The line links the Central business district and the southwestern part of the city which previously did not have a railway line.

Construction on a 1.6 km extension from Tenjin-Minami to Hakata station via Canal City received its final planning permissions in 2014. The plan also included a new station in the area of the Kushida Shrine. Construction was initially scheduled to be completed by 2020, but delays after a sinkhole opening up in front of JR Hakata Station pushed the schedule up by three years. On 7 January 2021, Fukuoka City announced the planned opening of the extension by March 2023. The city also reported that there were no delays as a result of the COVID-19 Pandemic. The extension to Hakata Station via Kushida Shrine Station began operation on 27 March 2023.

=== Future Plans ===

==== Fukuoka Airport extension ====
On 21 November 2022, Fukuoka mayor Sōichirō Takashima announced plans to extend the Nanakuma line to Fukuoka Airport. The extension is expected to head east from the terminus at Hakata Station and run for around 3.0 km to the international terminal at the airport. Currently, the domestic terminal at Fukuoka Airport is served by the Airport Line on the subway network. However, the international terminal lacks a rail connection. A free shuttle bus currently connects the two terminals.
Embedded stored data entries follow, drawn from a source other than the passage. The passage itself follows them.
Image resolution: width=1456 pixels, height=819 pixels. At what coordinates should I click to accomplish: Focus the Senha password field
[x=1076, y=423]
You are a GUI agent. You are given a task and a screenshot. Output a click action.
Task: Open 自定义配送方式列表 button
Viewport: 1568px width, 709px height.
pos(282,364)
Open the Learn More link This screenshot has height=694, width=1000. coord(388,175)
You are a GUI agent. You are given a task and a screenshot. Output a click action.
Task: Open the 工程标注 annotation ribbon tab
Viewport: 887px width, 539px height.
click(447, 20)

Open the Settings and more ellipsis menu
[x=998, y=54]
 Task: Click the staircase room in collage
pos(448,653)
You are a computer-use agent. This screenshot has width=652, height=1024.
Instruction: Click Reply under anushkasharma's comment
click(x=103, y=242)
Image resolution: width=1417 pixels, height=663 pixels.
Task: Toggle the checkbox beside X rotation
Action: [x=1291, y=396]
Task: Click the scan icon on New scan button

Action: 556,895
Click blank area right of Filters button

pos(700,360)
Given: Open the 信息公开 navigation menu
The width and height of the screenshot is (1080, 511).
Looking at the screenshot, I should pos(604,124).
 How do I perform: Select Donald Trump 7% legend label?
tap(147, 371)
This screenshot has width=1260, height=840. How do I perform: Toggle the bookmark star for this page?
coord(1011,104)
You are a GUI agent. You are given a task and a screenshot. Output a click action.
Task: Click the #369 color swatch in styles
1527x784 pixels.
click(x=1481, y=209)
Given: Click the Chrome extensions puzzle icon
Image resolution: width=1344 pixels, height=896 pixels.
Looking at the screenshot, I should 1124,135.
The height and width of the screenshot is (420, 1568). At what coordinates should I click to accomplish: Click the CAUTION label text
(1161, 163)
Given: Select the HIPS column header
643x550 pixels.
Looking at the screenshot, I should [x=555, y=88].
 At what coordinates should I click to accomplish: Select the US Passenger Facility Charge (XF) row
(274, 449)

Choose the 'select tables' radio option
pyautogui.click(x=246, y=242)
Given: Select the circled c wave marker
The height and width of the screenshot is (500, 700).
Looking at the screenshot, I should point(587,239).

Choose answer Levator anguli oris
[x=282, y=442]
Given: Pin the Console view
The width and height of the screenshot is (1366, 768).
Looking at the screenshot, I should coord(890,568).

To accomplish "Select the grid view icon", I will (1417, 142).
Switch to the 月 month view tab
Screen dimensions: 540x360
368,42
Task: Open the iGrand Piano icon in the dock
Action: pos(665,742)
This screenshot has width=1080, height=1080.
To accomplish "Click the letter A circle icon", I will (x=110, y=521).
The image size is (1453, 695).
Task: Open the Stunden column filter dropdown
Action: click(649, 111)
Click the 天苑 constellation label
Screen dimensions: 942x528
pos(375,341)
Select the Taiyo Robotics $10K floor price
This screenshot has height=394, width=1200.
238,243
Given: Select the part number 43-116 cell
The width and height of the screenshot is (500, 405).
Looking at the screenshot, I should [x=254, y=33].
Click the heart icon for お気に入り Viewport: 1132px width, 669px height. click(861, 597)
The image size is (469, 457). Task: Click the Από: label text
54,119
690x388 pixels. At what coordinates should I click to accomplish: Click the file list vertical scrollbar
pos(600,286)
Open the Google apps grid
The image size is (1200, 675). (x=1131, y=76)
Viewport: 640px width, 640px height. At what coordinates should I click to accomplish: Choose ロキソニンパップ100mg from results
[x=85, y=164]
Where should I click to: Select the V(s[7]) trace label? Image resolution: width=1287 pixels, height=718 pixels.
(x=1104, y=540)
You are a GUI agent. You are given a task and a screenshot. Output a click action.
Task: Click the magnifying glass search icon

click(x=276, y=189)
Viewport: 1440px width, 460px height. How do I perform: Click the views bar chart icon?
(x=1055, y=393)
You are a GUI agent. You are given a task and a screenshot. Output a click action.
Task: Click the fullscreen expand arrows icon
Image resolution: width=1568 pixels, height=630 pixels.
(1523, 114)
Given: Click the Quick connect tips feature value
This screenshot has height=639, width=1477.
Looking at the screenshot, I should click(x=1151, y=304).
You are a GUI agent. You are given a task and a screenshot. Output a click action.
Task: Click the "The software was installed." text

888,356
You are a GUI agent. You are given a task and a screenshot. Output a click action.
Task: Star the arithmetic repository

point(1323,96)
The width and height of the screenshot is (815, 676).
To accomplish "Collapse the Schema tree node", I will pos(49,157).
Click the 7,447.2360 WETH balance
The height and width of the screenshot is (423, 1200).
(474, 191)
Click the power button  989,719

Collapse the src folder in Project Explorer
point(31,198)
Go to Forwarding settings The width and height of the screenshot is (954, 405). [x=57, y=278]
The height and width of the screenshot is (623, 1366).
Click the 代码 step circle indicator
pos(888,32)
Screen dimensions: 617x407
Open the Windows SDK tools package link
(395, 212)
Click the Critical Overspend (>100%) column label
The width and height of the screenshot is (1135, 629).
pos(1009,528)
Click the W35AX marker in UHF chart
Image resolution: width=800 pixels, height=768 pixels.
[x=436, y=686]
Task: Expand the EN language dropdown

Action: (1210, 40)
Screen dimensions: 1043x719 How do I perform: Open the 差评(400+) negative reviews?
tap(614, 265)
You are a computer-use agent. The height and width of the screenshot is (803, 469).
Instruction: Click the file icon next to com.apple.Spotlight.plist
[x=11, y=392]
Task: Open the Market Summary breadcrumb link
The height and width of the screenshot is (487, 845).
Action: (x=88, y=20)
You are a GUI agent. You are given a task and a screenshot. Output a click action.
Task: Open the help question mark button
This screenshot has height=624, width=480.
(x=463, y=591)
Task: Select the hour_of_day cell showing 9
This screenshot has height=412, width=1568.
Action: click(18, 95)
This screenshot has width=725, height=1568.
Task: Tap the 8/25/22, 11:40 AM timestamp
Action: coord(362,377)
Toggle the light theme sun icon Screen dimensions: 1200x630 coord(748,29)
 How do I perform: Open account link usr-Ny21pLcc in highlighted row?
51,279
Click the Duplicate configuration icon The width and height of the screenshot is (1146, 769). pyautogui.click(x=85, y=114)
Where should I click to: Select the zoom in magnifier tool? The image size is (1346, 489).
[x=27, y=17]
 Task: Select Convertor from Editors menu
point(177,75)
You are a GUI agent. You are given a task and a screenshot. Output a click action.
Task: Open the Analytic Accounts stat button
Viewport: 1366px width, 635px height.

Expansion of line capacity

To alleviate crowding due to increased passenger volume, plans were announced in 2026 to convert the presently 4-car Nanakuma Line to a 6-car line, with the city aiming to launch the phased operations of these 6-car train services from FY2030 onwards. Including the work needed to expand and modify platforms as well as upgrade train yards, the plans would cost an estimated 36 billion yen.

== Rolling stock ==

The line currently employs four-car long 3000 series trains purchased in 2005 for the start of revenue service. There are 17 sets accounting for 68 cars.

A further four sets were ordered in 2021. These sets, designated as 3000A series, feature a blue and green livery and were intended for an increase in service when the Nanakuma Line was extended from to in March 2023.